Old-fashioned pastimes for the new generation
I woke up this morning to a picture of my friend’s kid on Olentzero‘s lap (he’s the Basque Santa). Not only is it the middle of June, but it was also 7 in the morning after a late night out with my pals. I found out later that her son had taken her phone when she wasn’t looking to send me the photo. He is 7. A few minutes later, my daughter called from Spain on her iPad, I responded on my mobile, both cameras on. She looks all cute and sparky, I look like crap and half asleep. She is also 7.
I love technology, don’t get me wrong. Six weeks apart from the kids are way more bearable when you can see them every day. It also makes it possible to keep friendships strong across the country and across the ocean.
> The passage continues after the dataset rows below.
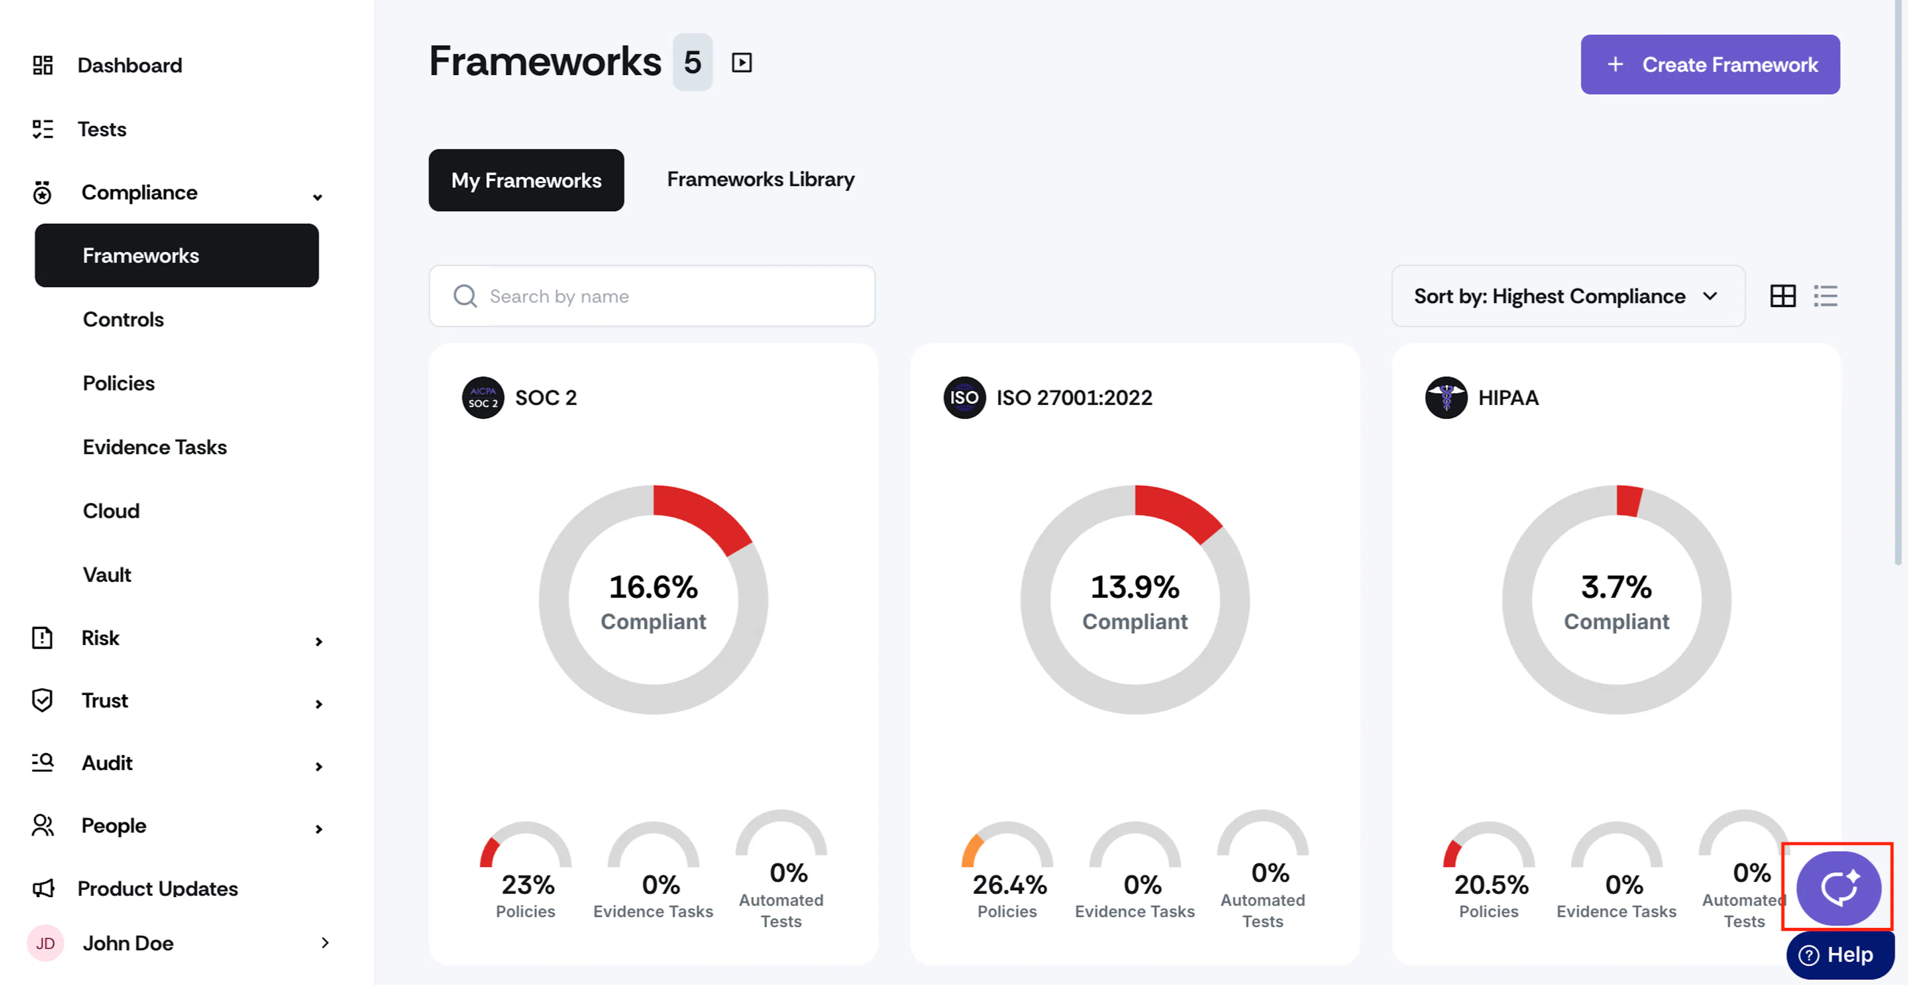Open the Sort by Highest Compliance dropdown
1908x985 pixels.
point(1568,296)
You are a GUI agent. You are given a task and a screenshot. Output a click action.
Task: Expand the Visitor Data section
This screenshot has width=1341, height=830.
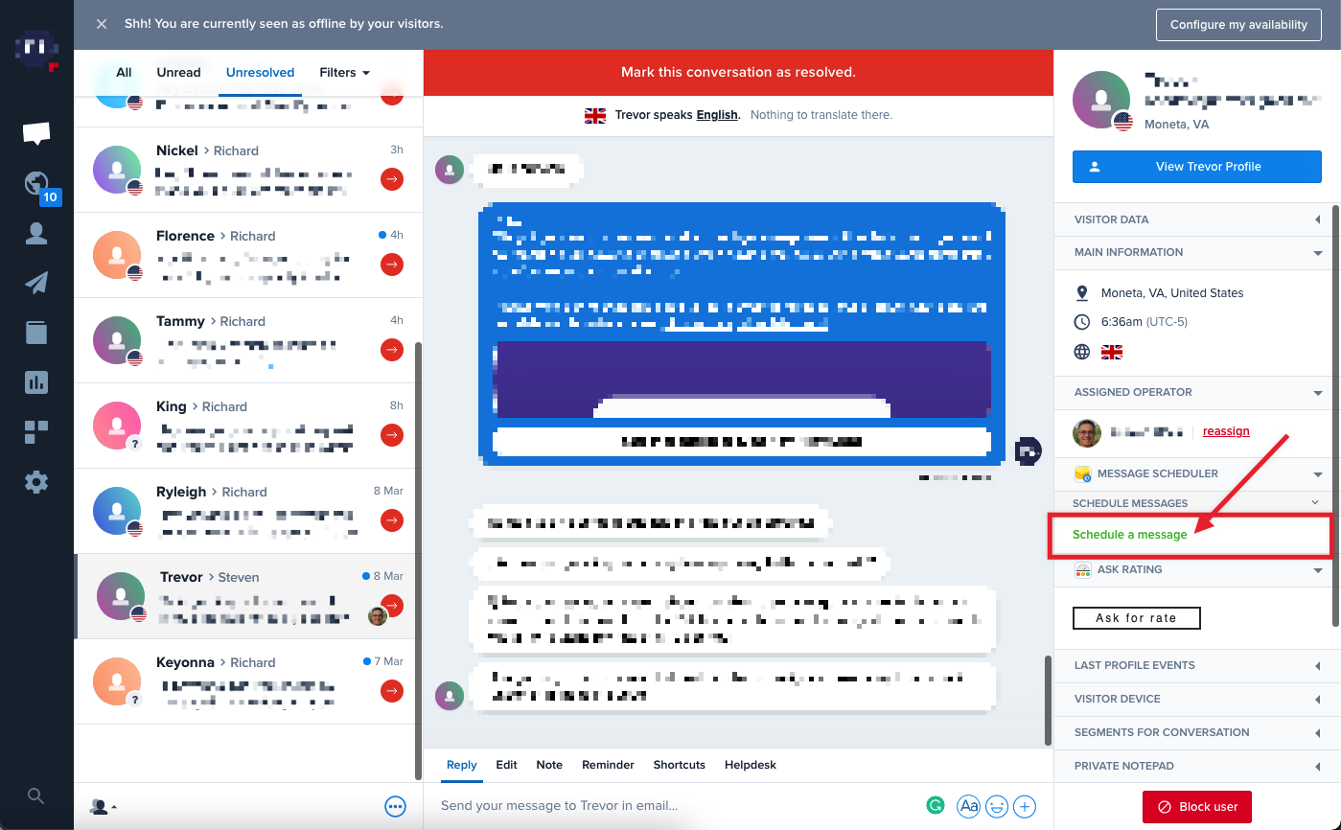[1197, 219]
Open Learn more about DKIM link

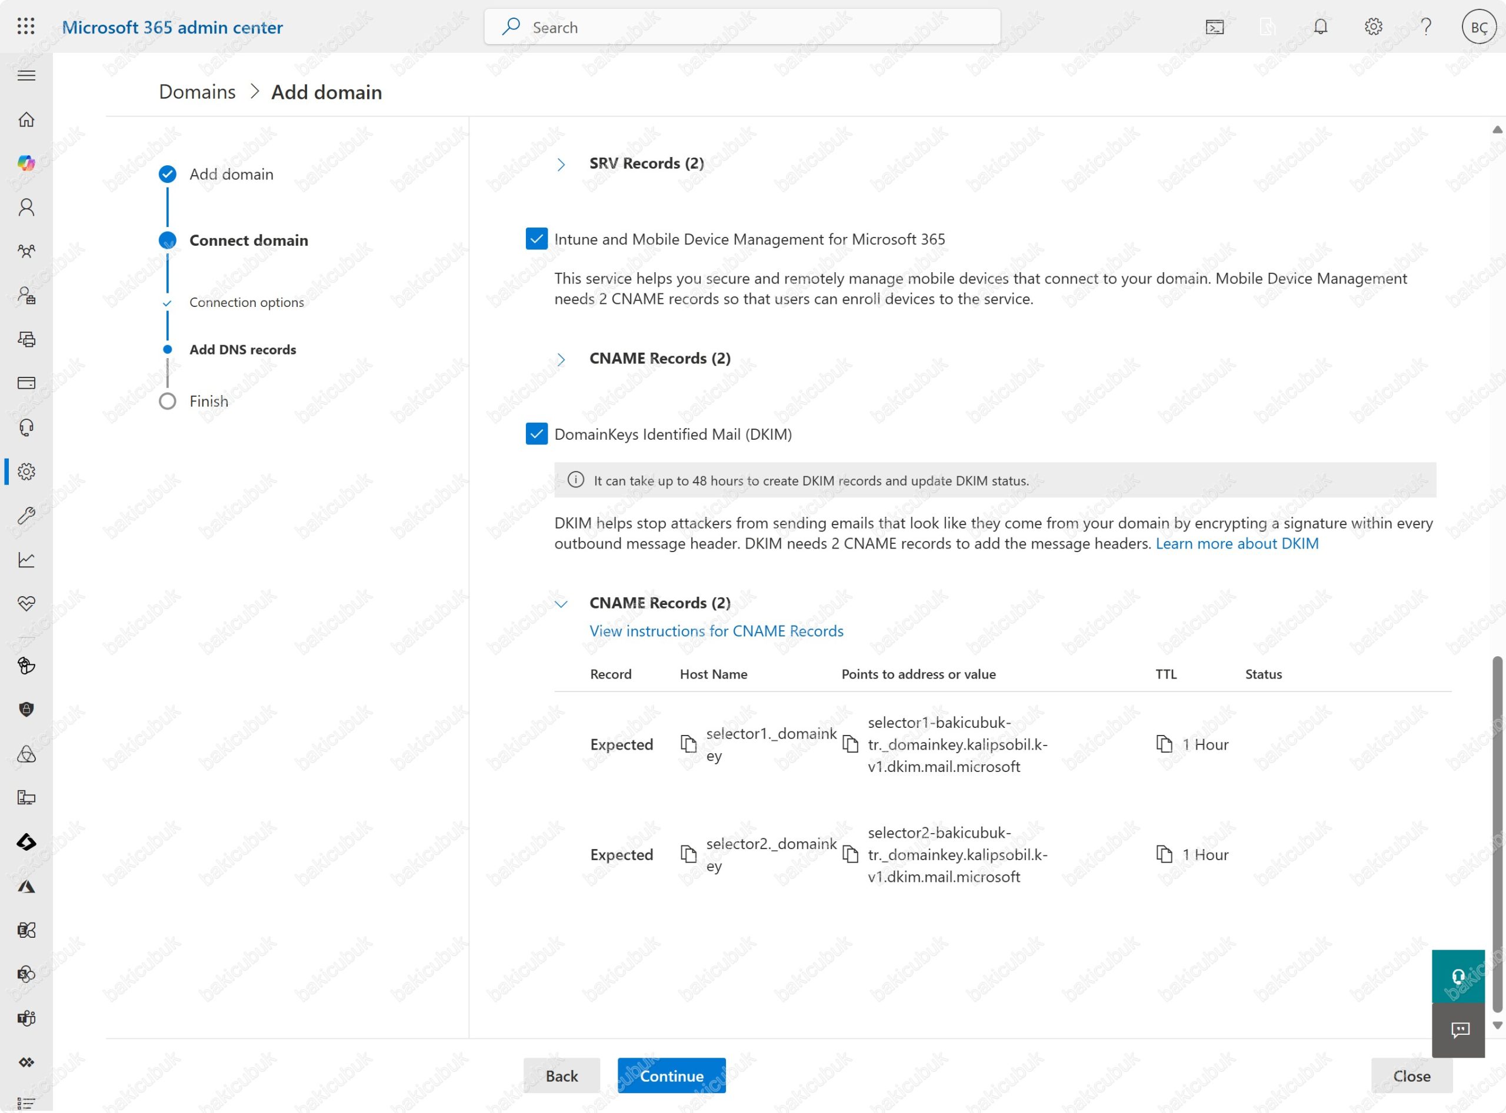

However, I sometimes worry about the time we spend looking at a screen instead of playing outside or taking up hobbies that don’t require a plug. So when my mother told me that my son wanted to learn how to knit, I was shocked at first, completely overjoyed later. I used to love it when I was a kid and made a bunch of sweaters for my dolls and for myself. These days, I’m lucky if I feel like watching a movie at the end of the day instead of collapsing straight onto bed.
My son, who wants to be a professional soccer player when he grows up, is half-way done with and totally proud of his first scarf . Just like she did with me, my mom is passing on to Andoni what she does best. He made me promise this morning that we will knit together after we return to Boise from our vacation in Bilbao.
Maybe there is a balance between technology and old-fashioned pastimes after all, and it wasn’t even sparked by the older generation. I think I will make myself a winter blanket. In blue.
Thanks for passing by: ↓
- Bardenay Charity Night on Monday, June 17, to benefit Boiseko Ikastola
- What’s in an accent?
I haven’t knitted for a long time but I used to enjoy knitting when I was a kid. I didn’t do anything for any dolls but I knitted several scarves and a red sweater that my mom kept for years until she gave it to me. It was sort of magical to see how a string of wool would become a piece of cloth by the simple movement of fingers around long needles. Oh sweet memories of childhood!
Aitzol, thanks for sharing this. It’s so cool to see that men also like knitting. I’m so proud of Andoni, he is apparently really good! I also loved the feeling of making something cool out of a string of wool. Another male friend of mine told me he used to cross-titch, wow… I never knew.
I also remember when the fun of a sunday was knitting in the empty soccer field…
I am glad Andoni wants to learn how to do it
Where? Was I there? I must have been there if you were…
I always sucked at knitting, so I’m very jealous of all of you people who can knit and make something that doesn’t resemble a three-legged, overweight worm, like all of my knitting and crocheting used to look like.